A recent YouGov poll showed some of the factors behind the numbers. Biden did better than Harris among white voters across the board, but especially among white women with college degrees. While both get high approval from Democrats and low approval from Republicans, the intensity of support or opposition is different: More Democrats said they “strongly approve” of Biden than said the same about Harris, and fewer Republicans said they “strongly disapprove” of him.

Those differences reflect on the one hand Harris’ lukewarm support from the Democratic Party’s base, a problem since the 2020 presidential nomination race, and on the other the relentless attacks against her from conservative politicians and media.

“She’s not going to have a thermometer rating that matches the president’s. She just isn’t,” said former Obama pollster Cornell Belcher, referring to his own polling data. “She is subservient to the No. 1, just like he was subservient to the No. 1 when he was behind Obama.”

Donna Brazile, a friend and former Democratic Party chief, said it’s too early for Harris to worry about the polls. If they look the same a year from now, Brazile went on, then Harris should look at increasing her prominence.

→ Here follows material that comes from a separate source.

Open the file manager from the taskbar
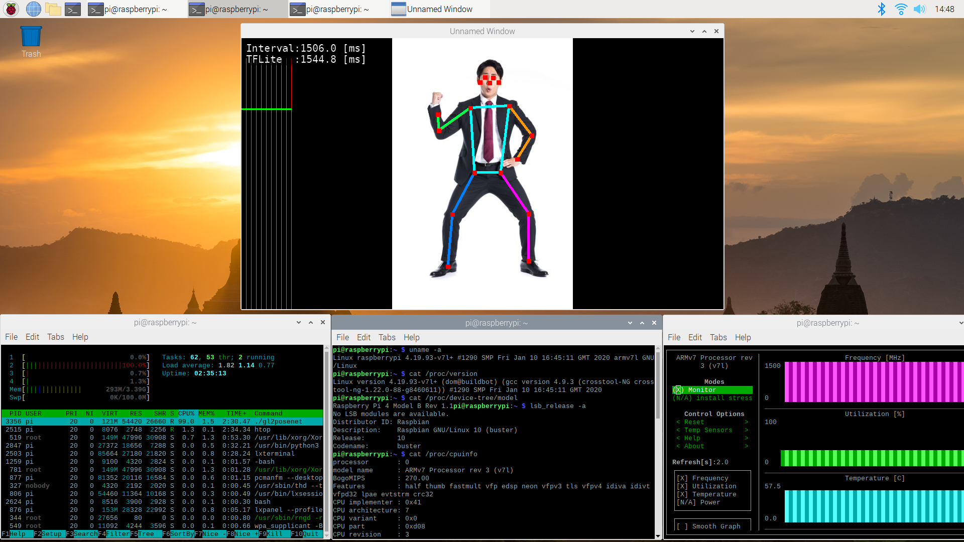coord(53,9)
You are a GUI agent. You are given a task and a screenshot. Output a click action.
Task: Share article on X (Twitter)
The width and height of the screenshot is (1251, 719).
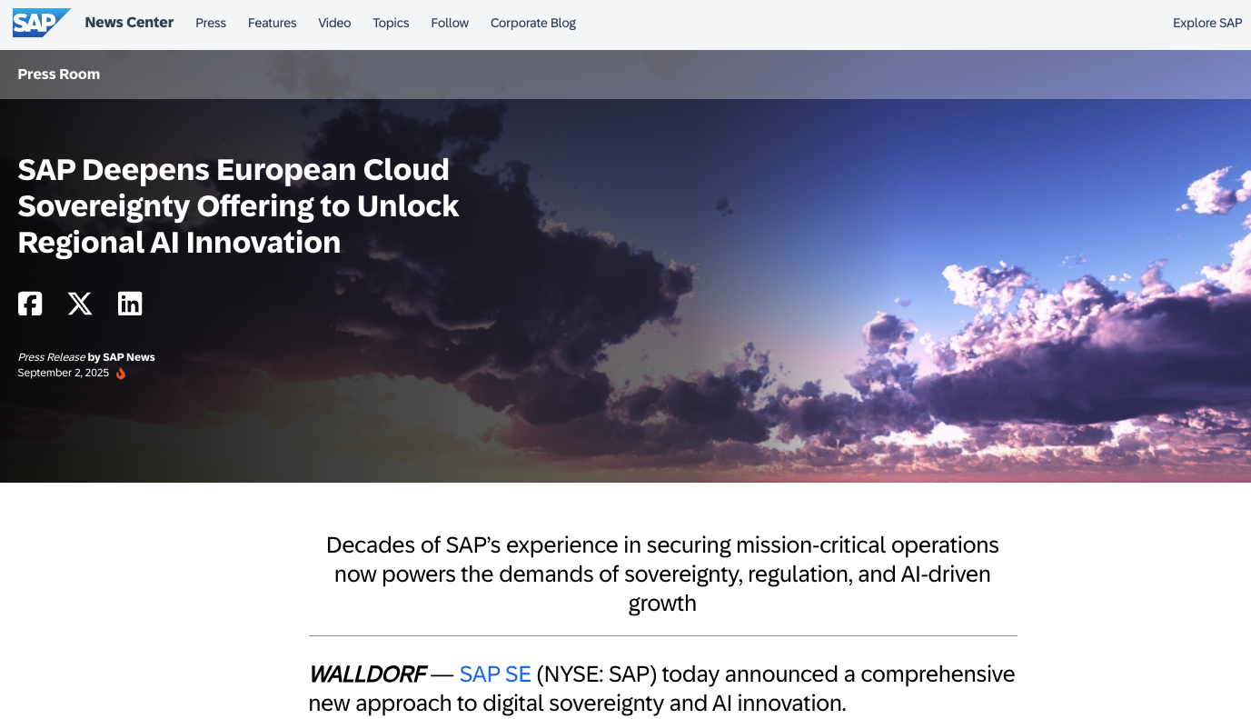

But for now, she should continue to literally stand behind or beside Biden at public events while advising him privately, Brazile said.

Perhaps the biggest challenge for all vice presidents is showing the public that they are capable of leading as commander in chief. For Harris, that challenge is all the greater, given that she is the first woman and the only woman of Black and Asian descent to hold the job.

“Middle white America” — people between the coasts — “they’re comfortable with an older white guy, and I don’t think I’m saying anything insane when I say that,” said Belcher, who is a Black man.

But he pointed out that Harris’ barrier-breaking identity is also a political asset, which will only be more valuable by 2028, when Biden, if he runs and wins reelection, would be ending his presidency. By then, given demographic trends, “we have an electorate that is probably about eight [percentage] points browner,” Belcher said.

Bakari Sellers, a co-chair of Harris’ presidential campaign and a CNN political commentator who remains a confidant, said Harris gets more scrutiny than her predecessors and less leeway than Biden.

For example, he said that Biden’s recent comments that put the administration’s infrastructure package in jeopardy were greeted as a “faux pas.” But, he added: “If Kamala Harris had done that, it’s stories about ‘Is she prepared?’”

Sellers does have advice: Harris should “stop advisor-sourcing information and just fall back on her gut.”

He said that Harris did not look comfortable when she said in Guatemala that would-be migrants should “stay home.”

“I’m pretty sure that came from the White House,” Seller said, “and that’s why it didn’t sound natural.”